• [Task to complete]
Retype the stretch of the notebook excerpt on plotting movie budgets against revenue from "### Seaborn" through "plt.gca().set_aspect('equal', adjustable='box')".

We will use Seaborn and Matplotlib, the standard plotting library in Python.

In [None]:
%matplotlib inline
import numpy as np
import seaborn as sns
import matplotlib.pyplot as plt

### Seaborn

In [None]:
# Scatterplot of budget vs revenue
sns.lmplot(x="budget", y="revenue", data=movies_with_revenue)
# sns.lmplot(x="budget", y="revenue", data=movies_with_revenue, scatter_kws={"s": 2})

In [None]:
# Same scale on both axes
sns.lmplot(x="budget", y="revenue", data=movies_with_revenue)
plt.xlim(0, max(movies_with_revenue['budget'].max(), movies_with_revenue['revenue'].max()))
plt.ylim(0, max(movies_with_revenue['budget'].max(), movies_with_revenue['revenue'].max()))
plt.gca().set_aspect('equal', adjustable='box')

In [None]:
scaled_values = movies_with_revenue[['budget', 'revenue']].apply(lambda x: x / 1000000)

• [Information shown]
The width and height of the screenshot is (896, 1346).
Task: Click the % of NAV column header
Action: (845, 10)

...

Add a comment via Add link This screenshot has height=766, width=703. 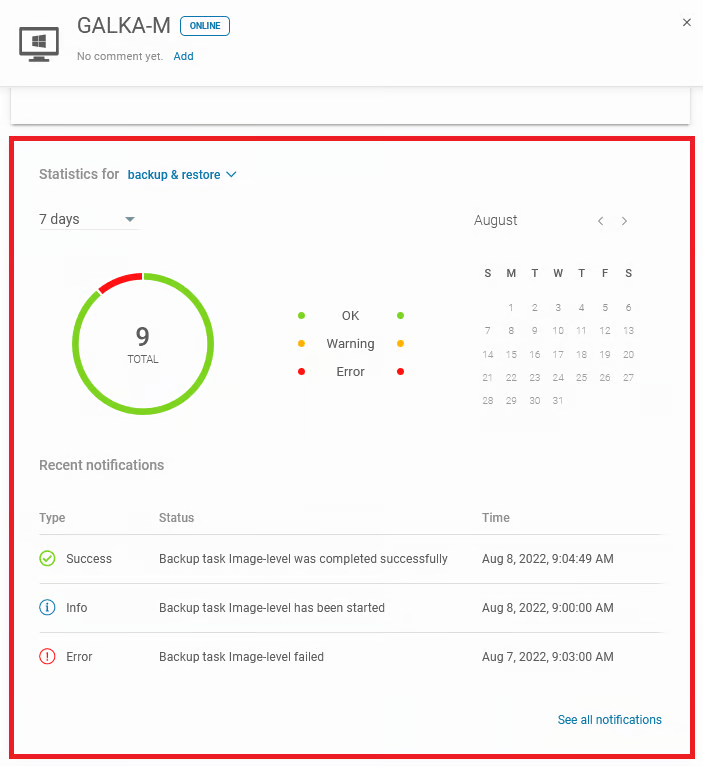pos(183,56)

• [Task output]
### Seaborn

In [None]:
# Scatterplot of budget vs revenue
sns.lmplot(x="budget", y="revenue", data=movies_with_revenue)
# sns.lmplot(x="budget", y="revenue", data=movies_with_revenue, scatter_kws={"s": 2})

In [None]:
# Same scale on both axes
sns.lmplot(x="budget", y="revenue", data=movies_with_revenue)
plt.xlim(0, max(movies_with_revenue['budget'].max(), movies_with_revenue['revenue'].max()))
plt.ylim(0, max(movies_with_revenue['budget'].max(), movies_with_revenue['revenue'].max()))
plt.gca().set_aspect('equal', adjustable='box')